The leaving is quick, just ahead of the destruction of the building's interior, where the masked vigilante is able to return Jessica's phone to her, hopefully none the worse for the wear. The others will want to be somewhere else, he's sure. The talk of drinking and greasy food was probably more than just talk; they'll want to celebrate Zatanna's survival, they'll want to try and forget, at least for a little while, what had nearly happened. What /had/ happened, what they'd seen and heard.

But Red Robin knows he won't be going with them. He can't.

—-

'There is a Heaven,' Zatanna tells the technician.

Who must already know, John thinks to himself — unless her path to the afterlife forked in another direction entirely, one supposes.

He meets her look of willful intensity, all blades and promises of the wrath of justice, and softens. Not for the sentiment, but for the way in which her will — which she'd never lost — has something behind it, the engine of her nature ticking along as though it had never been bled dry, no matter how spent she may look.

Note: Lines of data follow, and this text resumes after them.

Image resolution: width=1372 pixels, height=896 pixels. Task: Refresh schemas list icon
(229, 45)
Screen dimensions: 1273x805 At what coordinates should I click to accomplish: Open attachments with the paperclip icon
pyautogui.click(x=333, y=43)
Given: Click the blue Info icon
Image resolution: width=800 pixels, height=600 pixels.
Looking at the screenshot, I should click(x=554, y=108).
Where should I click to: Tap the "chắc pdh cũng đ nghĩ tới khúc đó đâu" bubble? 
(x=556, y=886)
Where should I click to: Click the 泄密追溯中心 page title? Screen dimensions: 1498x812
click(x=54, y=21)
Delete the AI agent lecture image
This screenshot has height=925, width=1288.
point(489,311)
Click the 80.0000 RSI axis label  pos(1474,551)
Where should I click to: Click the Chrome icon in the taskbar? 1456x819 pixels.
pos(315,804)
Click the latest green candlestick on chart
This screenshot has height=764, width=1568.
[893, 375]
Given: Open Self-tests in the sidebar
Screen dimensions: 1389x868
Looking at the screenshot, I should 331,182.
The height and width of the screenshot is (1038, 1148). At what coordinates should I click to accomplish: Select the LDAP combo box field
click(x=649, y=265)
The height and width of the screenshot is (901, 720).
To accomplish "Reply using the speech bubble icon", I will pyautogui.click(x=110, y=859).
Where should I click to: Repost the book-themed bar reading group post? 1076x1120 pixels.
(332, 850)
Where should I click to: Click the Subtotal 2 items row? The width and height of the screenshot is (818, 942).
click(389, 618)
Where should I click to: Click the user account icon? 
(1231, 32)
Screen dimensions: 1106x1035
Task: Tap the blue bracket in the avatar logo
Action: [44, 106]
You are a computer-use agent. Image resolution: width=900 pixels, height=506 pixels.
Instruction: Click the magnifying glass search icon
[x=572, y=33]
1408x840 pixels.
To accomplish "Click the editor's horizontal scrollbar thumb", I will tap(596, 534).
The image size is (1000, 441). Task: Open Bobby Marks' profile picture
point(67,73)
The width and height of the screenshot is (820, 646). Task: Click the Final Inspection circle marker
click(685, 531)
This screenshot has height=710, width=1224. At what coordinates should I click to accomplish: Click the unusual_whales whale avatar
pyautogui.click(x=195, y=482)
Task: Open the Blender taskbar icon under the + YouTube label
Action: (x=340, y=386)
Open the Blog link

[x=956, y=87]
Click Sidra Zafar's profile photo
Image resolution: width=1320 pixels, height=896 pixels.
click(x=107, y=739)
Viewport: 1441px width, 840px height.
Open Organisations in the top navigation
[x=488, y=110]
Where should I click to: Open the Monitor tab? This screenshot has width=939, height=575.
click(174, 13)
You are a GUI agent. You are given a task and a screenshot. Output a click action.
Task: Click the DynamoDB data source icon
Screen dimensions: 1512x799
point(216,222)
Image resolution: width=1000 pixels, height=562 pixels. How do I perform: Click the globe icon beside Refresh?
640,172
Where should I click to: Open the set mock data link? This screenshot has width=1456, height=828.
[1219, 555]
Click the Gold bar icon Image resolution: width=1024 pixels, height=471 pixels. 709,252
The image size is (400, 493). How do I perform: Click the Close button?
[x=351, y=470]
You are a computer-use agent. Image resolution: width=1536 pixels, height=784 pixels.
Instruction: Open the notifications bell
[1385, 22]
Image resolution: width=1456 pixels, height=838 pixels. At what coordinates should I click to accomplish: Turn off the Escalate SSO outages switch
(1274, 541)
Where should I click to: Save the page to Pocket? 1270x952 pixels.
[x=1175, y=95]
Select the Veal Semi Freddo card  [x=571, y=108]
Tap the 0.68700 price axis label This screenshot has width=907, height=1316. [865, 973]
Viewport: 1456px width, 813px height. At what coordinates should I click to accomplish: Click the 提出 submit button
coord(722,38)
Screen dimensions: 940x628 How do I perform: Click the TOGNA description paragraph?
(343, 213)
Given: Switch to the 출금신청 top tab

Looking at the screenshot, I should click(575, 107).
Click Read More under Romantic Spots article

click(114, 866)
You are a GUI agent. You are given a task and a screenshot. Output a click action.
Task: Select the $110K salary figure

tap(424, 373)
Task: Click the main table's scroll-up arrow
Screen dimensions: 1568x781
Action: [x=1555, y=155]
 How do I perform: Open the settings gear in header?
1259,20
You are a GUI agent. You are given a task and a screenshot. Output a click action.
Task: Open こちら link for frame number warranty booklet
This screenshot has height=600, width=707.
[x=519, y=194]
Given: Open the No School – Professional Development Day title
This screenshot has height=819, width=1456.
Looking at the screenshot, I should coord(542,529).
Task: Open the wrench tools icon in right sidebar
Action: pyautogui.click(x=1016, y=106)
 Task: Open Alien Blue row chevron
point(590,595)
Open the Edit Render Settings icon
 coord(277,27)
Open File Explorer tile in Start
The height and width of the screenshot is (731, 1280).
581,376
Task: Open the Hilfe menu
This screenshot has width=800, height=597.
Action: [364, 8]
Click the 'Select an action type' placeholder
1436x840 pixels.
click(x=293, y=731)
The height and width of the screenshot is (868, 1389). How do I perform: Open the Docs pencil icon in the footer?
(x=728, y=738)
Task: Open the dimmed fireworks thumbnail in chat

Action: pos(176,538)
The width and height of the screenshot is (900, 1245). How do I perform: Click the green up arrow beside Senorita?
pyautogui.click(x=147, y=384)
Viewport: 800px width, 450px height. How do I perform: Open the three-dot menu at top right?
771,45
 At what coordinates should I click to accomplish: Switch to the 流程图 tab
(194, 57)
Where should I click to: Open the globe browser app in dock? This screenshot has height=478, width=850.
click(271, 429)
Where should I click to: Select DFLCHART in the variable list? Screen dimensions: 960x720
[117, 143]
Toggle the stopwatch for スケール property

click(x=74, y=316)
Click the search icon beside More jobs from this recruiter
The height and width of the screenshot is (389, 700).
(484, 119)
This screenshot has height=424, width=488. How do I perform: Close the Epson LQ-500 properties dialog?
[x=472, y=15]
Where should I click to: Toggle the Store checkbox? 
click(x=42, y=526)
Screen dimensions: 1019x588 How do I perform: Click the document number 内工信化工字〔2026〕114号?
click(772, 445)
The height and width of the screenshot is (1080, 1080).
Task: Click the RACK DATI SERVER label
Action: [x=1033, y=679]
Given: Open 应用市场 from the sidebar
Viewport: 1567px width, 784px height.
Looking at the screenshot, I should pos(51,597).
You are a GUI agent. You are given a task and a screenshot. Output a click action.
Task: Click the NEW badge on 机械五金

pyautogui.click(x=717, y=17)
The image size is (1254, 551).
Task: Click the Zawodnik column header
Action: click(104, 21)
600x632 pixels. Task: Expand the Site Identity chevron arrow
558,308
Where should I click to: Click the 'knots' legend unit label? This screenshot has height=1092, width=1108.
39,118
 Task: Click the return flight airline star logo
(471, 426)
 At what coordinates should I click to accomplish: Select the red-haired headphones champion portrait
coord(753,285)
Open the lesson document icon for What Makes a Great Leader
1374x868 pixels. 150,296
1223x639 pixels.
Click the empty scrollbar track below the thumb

What else can he do? He gives her a small, single nod, just fractions of an inch. Their work isn't done. Having heard what they've heard, seen what they've seen, none of them could possibly turn their backs on Hydra now. Maybe not ever again.

He follows her out of the building at a quick clip, stooping on his way to snare his coat up off of the floor in the middle of the circle, and drags it on as he steps out into the frozen air. There are more dead bodies in that building for John than the technicians can account for, but he's just as eager to see those set ablaze.

—-

Jessica leaps off the roof to join them; landing soundlessly behind the group; she can protect everyone better from up close. She's silent, lost in her own thoughts, hands free of her pockets only because she might need them. Not that any of them really need protection. The other three are extremely formidable people. But…they've also all earned the right to be protected. To have their backs watched. And until she's reasonably sure they're safe…

(Probably right around the time she's inhaling fries or schwarma or the like)…well, that's what she is going to do.